Even if this isn't true as it is said to be, I thought it was a very touching story.
The Table Cloth - a beautiful story !
The brand new pastor and his wife, newly assigned to their first
ministry,
to reopen a church in suburban Brooklyn, arrived in early October
excited
about their opportunities.
When they saw their church, it was very run down and needed much work.
They set a goal to have everything done in time to have their first
service on
Christmas Eve. They worked hard, repairing pews, plastering walls,
painting,
etc. and on Dec 18 were ahead of schedule and just about finished.

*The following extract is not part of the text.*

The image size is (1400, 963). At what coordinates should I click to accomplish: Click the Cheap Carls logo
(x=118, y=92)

On Dec 19 a terrible tempest - a driving rainstorm - hit the area and
lasted for
two days. On the 21st, the pastor went over to the church. His heart
sank when
he saw that the roof had leaked, causing a large area of plaster about
20 feet
by 8 feet to fall off the front wall of the sanctuary just behind the
pulpit,
beginning about head high.
The pastor cleaned up the mess on the floor, and not knowing what else
to do
but postpone the Christmas Eve service, headed home. On the way he
noticed
that a local business was having a flea market type sale for charity so
he stopped in.
One of the items was a beautiful, handmade, ivory colored, crocheted
tablecloth
with exquisite work, fine colors and a Cross embroidered right in the
center.
It was just the right size to cover up the hole in the front wall.

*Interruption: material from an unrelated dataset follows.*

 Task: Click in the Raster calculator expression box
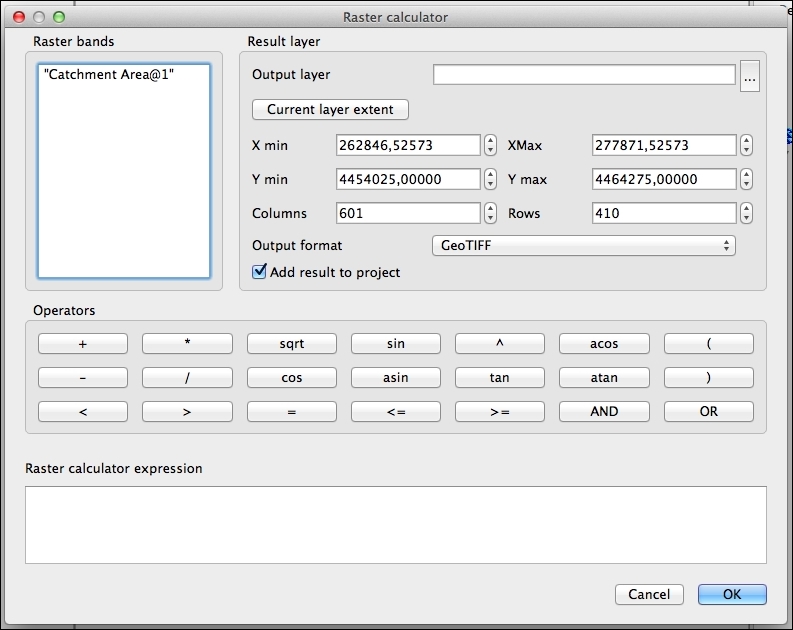tap(395, 525)
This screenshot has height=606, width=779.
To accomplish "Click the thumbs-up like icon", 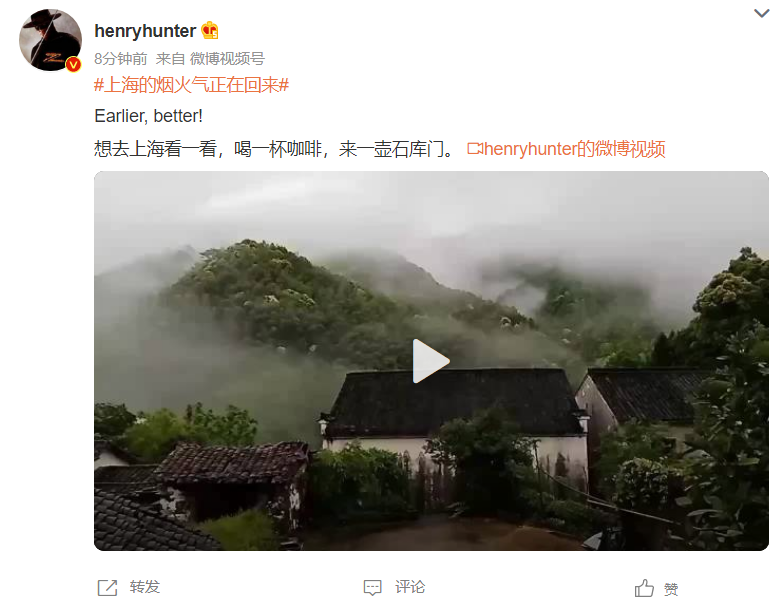I will pos(644,588).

He bought it and headed back to the church. By this time it had
started to snow.
An older woman running from the opposite direction was trying to catch
the bus. She
missed it. The pastor invited her to wait in the warm church for the
next bus 45 minutes later.
She sat in a pew and paid no attention to the pastor while he got a
ladder, hangers, etc., to put
up the tablecloth as a wall tapestry. The pastor could hardly believe
how beautiful it looked
and it covered up the entire problem area. Then he noticed the woman
walking down the
center aisle. Her face was like a sheet. "Pastor," she asked, "where
did you
get that tablecloth?" The pastor explained. The woman asked him to
check the lower right corner to see
if
the initials, EBG were crocheted into it there. They were.
These were the initials of the woman, and she had made this tablecloth
35 years
earlier, in Austria.
The woman could hardly believe it as the pastor told how he had just
gotten the
Tablecloth. The woman explained that before the war she and her
husband were well-to-do people in
Austria. When the Nazis came, she was forced to leave.
Her husband was going to follow her the next week. She was captured,
sent to prison
and never saw her husband or her home again. The pastor wanted to give
her the tablecloth;
but she made the pastor keep it for the church.
The pastor insisted on driving her home, that was the least he could
do. She lived on
the other side of Staten Island and was only in Brooklyn for the day
for a housecleaning
job.
What a wonderful service they had on Christmas Eve. The church was
almost full. The
music and the spirit were great. At the end of the service, the
pastor and his wife greeted
everyone at the door and many said that they would return. One older
man, whom the pastor
recognized from the neighborhood, continued to sit in one of the pews
and stare, and the pastor
wondered why he wasn't leaving. The man asked him where he got the
tablecloth on the front wall
because it was identical to one that his wife had made years ago when
they lived in Austria
before the war and how could there be two tablecloths so much alike?
He told the pastor how the Nazis came, how he forced his wife to flee
for her safety,
and he was supposed to follow her, but he was arrested and put in a
prison. He never saw his
wife or his home again all the 35 years in between.
The pastor asked him if he would allow him to take him for a little
ride. They drove
to Staten Island and to the same house where the pastor had taken the
woman three days earlier. He
helped the man climb the three flights of stairs to the woman's
apartment, knocked on the door
and he saw the greatest Christmas reunion he could ever imagine.